Enquanto a Prefeitura Municipal de Curitiba tende a ser apresentada como um
ator cuja conduta é pautada pela racionalidade técnica, a Região Metropolitana
de Curitiba tende a ser apresentada como um espaço distante, que no futuro
irá impor o desafio de que as mesmas soluções que garantem qualidade de
vida para a Capital sejam replicadas nas demais cidades. No segundo, que tem
como marco o início dos anos 2000 e a emergência de uma acirrada polêmica
sobre o iminente esgotamento do aterro sanitário usado até os dias de hoje, a
Região Metropolitana de Curitiba passa a ser apresentada como o espaço no
qual o planejamento racional e eficiente não é mais possível. Esta
impossibilidade é diretamente remetida ao fato de que, enquanto o espaço da
cidade pode ser pensado e transformado através de órgãos cuja competência é
estritamente técnica, o espaço metropolitano demanda a interação de órgãos
municipais e estaduais, o que implica a substituição da competência técnica
pela articulação política. Dito de outra maneira, estes dois registros temporais
situam a Região Metropolitana, de um lado, como sombra no horizonte da
cidade que passou a ser rotulada de “capital ecológica” e, de outro, como a
origem de problemas ambientais que dificilmente podem ser contornados por
conta da dinâmica política que os envolve.

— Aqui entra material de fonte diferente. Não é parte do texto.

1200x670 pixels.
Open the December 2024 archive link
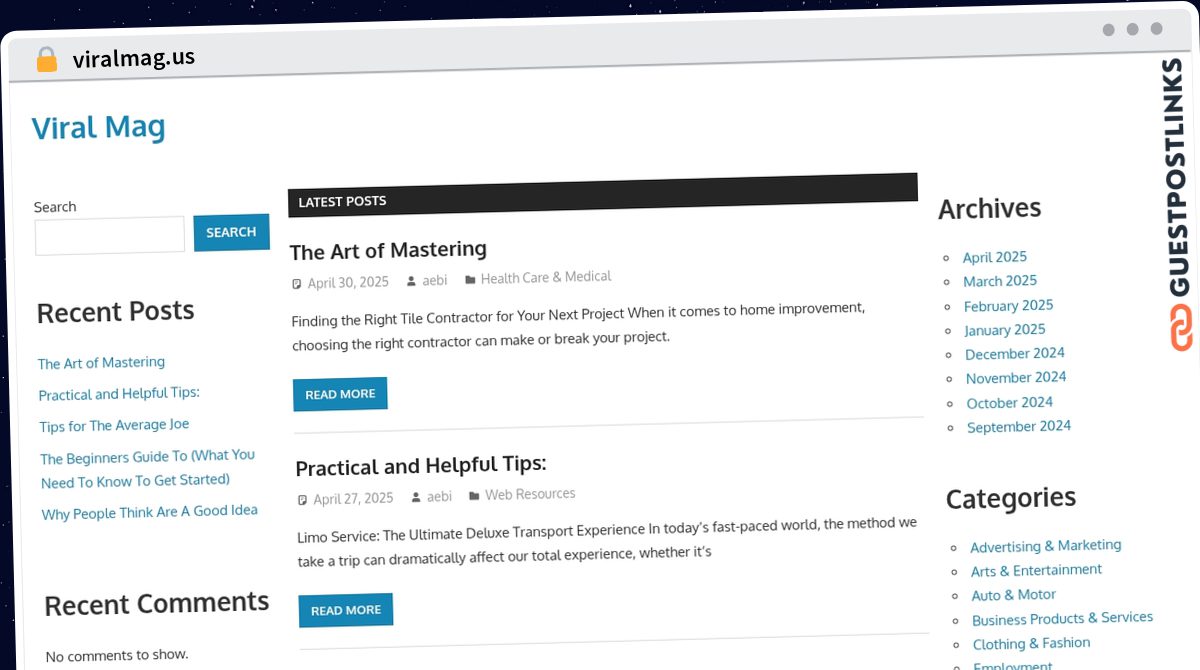coord(1015,354)
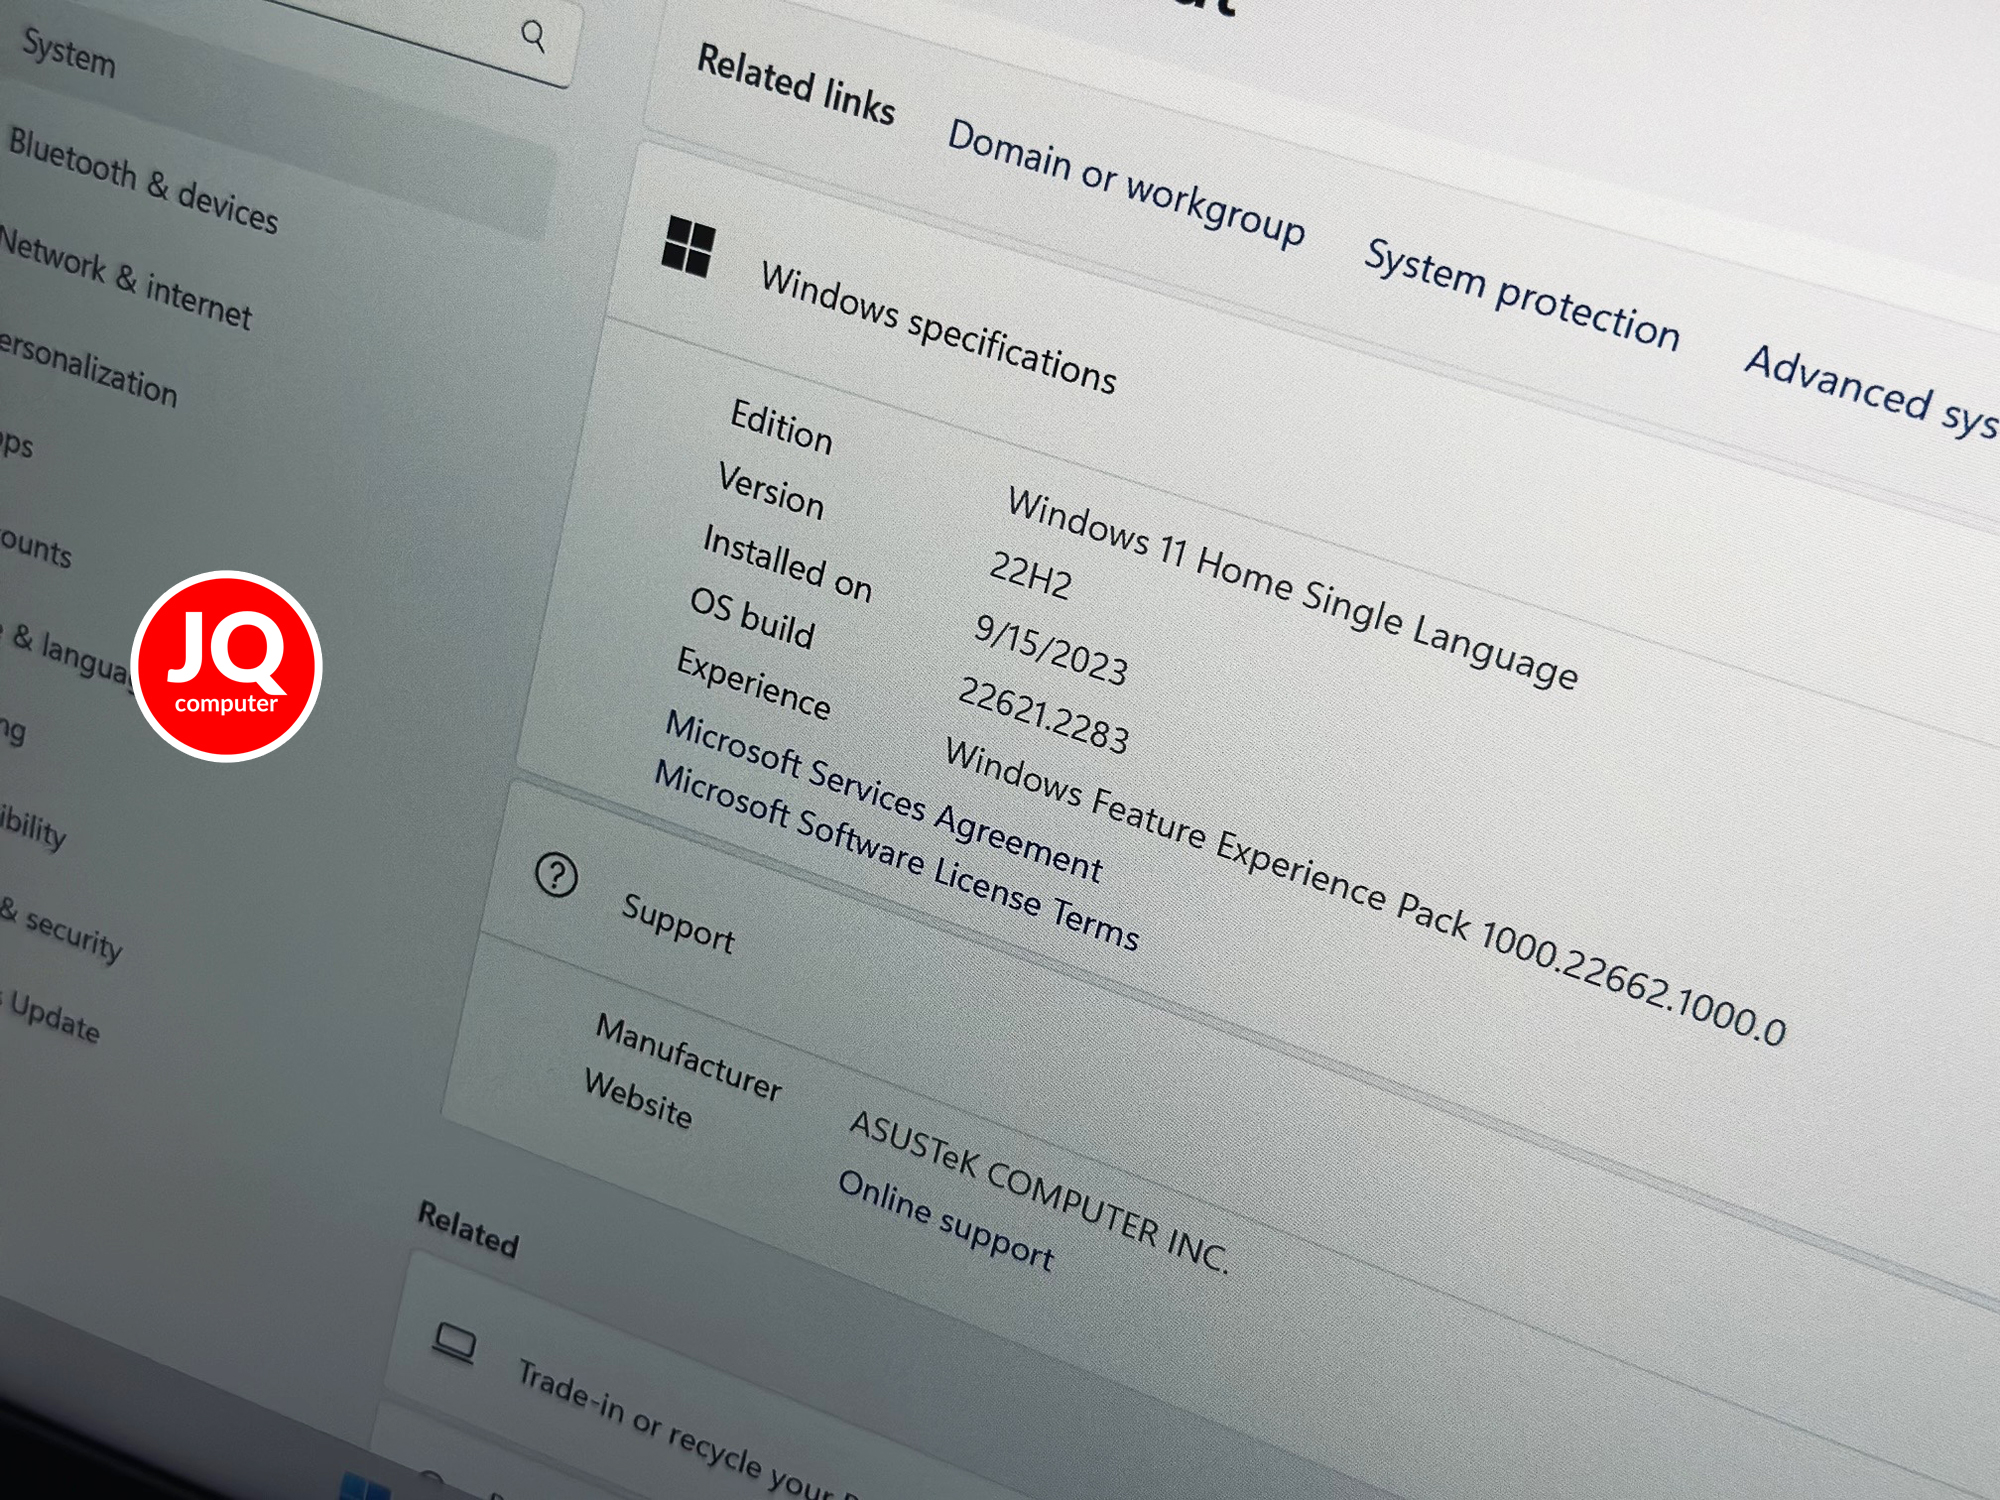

Tendo como base esses resultados obtidos através do tratamento descritivo do
próprio conteúdo, o trabalho argumenta com o objetivo de sustentar as
seguintes inferências.
1) O conteúdo analisado reflete uma tendência que caracteriza a cultura
política que se origina com o processo de globalização. De acordo com
Milton Santos (2000), esta cultura estabelece dois pólos de ação
privilegiados: o global e o local. Como conseqüência, pólos
intermediários ou regionais, tais como regiões metropolitanas,
convertem-se em espaços nos quais os instrumentos à disposição do
poder público perdem a efetividade.
2) O conteúdo analisado reflete uma concepção de meio ambiente que o
situa como objeto passível de ser manipulado por conhecimentos e
práticas orientadas pela suposta neutralidade técnico-científica. Nesse
sentido, reflete também a concepção de que a esfera política, palco do
confronto de interesses, por ser incompatível com essa suposta
neutralidade, tende a originar obstáculos ao adequado enfrentamento
dos problemas rotulados como “problemas ambientais”.
Referências Bibliográficas
ACSELARD, H. MELLO, C. BEZERRA, G. Cidade, ambiente e política:
problematizando a Agenda 21 local. Rio de Janeiro: Garamond, 2006.
ARANTES, O. VAINER, M. MARICATO, E. A cidade do pensamento único.
Petrópolis: Vozes, 2000.
BARDIN, L. Análise de Conteúdo. Lisboa: Edições 70, 2008.
DUARTE, J. MARTINEZ, R. (orgs.). Comunicação: discursos, práticas e
tendências. São Paulo: Rideel, 2001.
SANTOS, Milton. Por uma outra globalização. São Paulo: Record, 2000.